Yaşam için hayati değere sahip olan suyun, bütün biyolojik hayatı ve faaliyetleri ayakta tutuğunu, belirten Uzm. Dr. Hayriye Belma Siber, biyolojik bir çözücü olan suyun vitamin ve minerallerin bedende taşınmasını ve çözülmesini sağladığını belirterek, sistemli ve kâfi su tüketilmemesinin başta böbrekler olmak üzere, kalp, karaciğer üzere organlarda hayati aksiliklere yol açabileceğini, beden ısısında dengesizlikler, ciltte kuruluk, hazımsızlık, baş ağrısı ve unutkanlığa neden olabileceğini vurguladı.

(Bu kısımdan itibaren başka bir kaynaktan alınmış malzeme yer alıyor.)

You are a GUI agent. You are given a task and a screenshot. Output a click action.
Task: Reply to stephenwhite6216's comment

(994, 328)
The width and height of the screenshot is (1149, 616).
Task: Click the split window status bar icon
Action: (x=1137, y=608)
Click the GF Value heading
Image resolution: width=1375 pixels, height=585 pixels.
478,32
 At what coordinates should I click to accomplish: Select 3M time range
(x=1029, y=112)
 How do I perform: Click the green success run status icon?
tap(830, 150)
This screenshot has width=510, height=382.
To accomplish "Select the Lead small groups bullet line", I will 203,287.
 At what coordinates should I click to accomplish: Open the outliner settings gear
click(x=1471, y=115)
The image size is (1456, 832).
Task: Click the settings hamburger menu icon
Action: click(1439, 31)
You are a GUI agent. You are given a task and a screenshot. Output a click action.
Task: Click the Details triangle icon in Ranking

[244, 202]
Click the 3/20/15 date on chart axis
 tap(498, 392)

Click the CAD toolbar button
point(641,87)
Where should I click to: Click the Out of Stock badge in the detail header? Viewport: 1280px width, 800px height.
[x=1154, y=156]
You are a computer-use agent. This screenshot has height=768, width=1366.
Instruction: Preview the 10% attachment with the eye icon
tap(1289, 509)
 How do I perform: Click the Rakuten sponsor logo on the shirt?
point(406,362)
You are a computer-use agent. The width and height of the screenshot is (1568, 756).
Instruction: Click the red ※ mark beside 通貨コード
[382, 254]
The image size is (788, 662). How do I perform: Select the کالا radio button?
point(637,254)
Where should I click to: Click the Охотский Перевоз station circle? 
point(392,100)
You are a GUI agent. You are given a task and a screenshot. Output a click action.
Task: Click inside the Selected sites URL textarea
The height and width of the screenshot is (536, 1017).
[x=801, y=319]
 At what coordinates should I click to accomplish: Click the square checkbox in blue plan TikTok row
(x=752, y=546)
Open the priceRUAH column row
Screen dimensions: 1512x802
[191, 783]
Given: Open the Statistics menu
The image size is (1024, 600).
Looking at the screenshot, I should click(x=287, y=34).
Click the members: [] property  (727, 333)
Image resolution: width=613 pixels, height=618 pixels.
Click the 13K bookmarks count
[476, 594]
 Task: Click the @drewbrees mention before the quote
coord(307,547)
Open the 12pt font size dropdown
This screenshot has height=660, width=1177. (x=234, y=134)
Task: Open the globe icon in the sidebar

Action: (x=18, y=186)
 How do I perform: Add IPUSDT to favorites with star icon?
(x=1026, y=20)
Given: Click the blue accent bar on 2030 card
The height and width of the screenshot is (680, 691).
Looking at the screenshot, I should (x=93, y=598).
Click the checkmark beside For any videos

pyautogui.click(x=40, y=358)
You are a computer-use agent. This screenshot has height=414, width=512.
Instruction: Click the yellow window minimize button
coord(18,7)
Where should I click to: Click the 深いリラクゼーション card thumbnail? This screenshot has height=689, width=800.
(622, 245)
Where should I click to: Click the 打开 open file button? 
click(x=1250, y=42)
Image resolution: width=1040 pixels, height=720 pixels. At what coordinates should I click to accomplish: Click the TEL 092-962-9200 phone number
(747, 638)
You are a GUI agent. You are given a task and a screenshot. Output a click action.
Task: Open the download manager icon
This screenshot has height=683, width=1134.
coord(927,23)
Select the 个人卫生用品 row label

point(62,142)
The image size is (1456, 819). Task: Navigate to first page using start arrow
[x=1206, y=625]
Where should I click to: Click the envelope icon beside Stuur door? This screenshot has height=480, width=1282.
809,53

Hayati işlevlerin sağlıklı bir formda devam edebilmesi için kâfi ölçüde yani günde 2-2,5 litre su tüketmenin bedenin su gereksinimini karşılayacağını söyleyen Uzm. Dr. Hayriye Belma Siber, “Suyun tadını sevmeyenler ya da mide bulantısı yaşayanlar; dilimlenmiş meyve dilimleri, salatalık, elma, tarçın yahut havuç, kereviz üzere sebzelerde suyu tatlandırabilirler. Ayrıyeten çay, kahve üzere içeceklerin bedenden su atımını artırdığı için suyun yerine konmaması gerekiyor. Sulama hissi yanında, idrar rengi de su istikrarımız hakkında bilgi verir. İdrar ölçüsü azalıp, rengi yoğunlaştıkça su içmek gerektiğini, susama hissi beklenmeden su tüketmeli, uyanınca 1 bardak, her idrar sonrası 1 bardak su içmeli, antrenman yaparken, sıcakta çalışırken, uzun-hareketsiz seyahatlerde su tüketimi arttırılmalıdır” biçiminde konuştu.
“YETERLİ SU TÜKETMEMENİN EN DEĞERLİ TESİRİ BÖBREKLER ÜZERİNDE”
Yeterli su tüketmemenin en kıymetli tesirinin böbrekler üzerinde görüldüğünü söz eden Uzm. Dr. Siber, bedende oluşan üre, kreatin, ürik asit üzere ziyanlı hususların seyreltilip bedenden atılabilmesi için su tüketiminin hayati değer taşıdığını belirtti. Ayrıyeten kâfi su ölçüsünün olmaması idrar akımını yavaşlattığı için idrar yolu iltihapları ve böbrek taşları ilerleyen durumlarda ise böbrek yetmezlikleri oluşabildiğini söyledi.
Kalp hastalıklarının bilhassa de kalp krizlerinin su ile yakından bağı bulunduğunu belirten Medicana Çamlıca Hastanesi İç Hastalıkları Uzmanı Uzm. Dr. Hayriye Belma Siber, “Yapılan araştırmalarda günlük su tüketimine dikkat edenlerle etmeyenler ortasında kalp krizi bakımından bariz bir fark ortaya çıktı. Susuz kalan bedende kanın yoğunlaştığı ve pıhtılaşma eğiliminin arttığı durumlar oluşabiliyor, buna bağlı olarak da tansiyon dengesizlikleri, çarpıntı, ritim bozukluğu ve kalp yetersizlikleri görülebiliyor. Ayrıyeten kalbin işlevlerini gereğince yerine getirememesinin karaciğer ve akciğerde de olumsuz sonuçlar ortaya çıkabilir” tabirlerini kullandı.
“BULAŞICI HASTALIKLARA KARŞI KALKAN OLUŞTURMAKTADIR”
Uzm. Dr. Siber, “Günlük olarak beden, besin hijyeni bakımından da su hayatımızda kıymetli bir yer tutmaktadır. Yalnızca elleri su ve sabunla temizlemek bile birçok bulaşıcı hastalığa karşı kalkan oluşturmaktadır. Su tüketiminin ve su kaynaklarının kısıtlı olduğu ülkelerde, ishal, tifo grip üzere birçok bulaşıcı görülmekte ve ölümcül sonuçlar doğurabilmektedir” dedi.
Yeterli su tüketilmemesinin öbür hastalıkları tetikleyebileceğine vurgu yapan Siber, hastalıkları şöyle sıraladı:
“Unutkanlık ve konsantrasyon bozukluğu, baş ağrısı, kabızlık, saç dökülmesi ve kepeklenme, emziren bayanlarda süt azlığı, kas krampları.”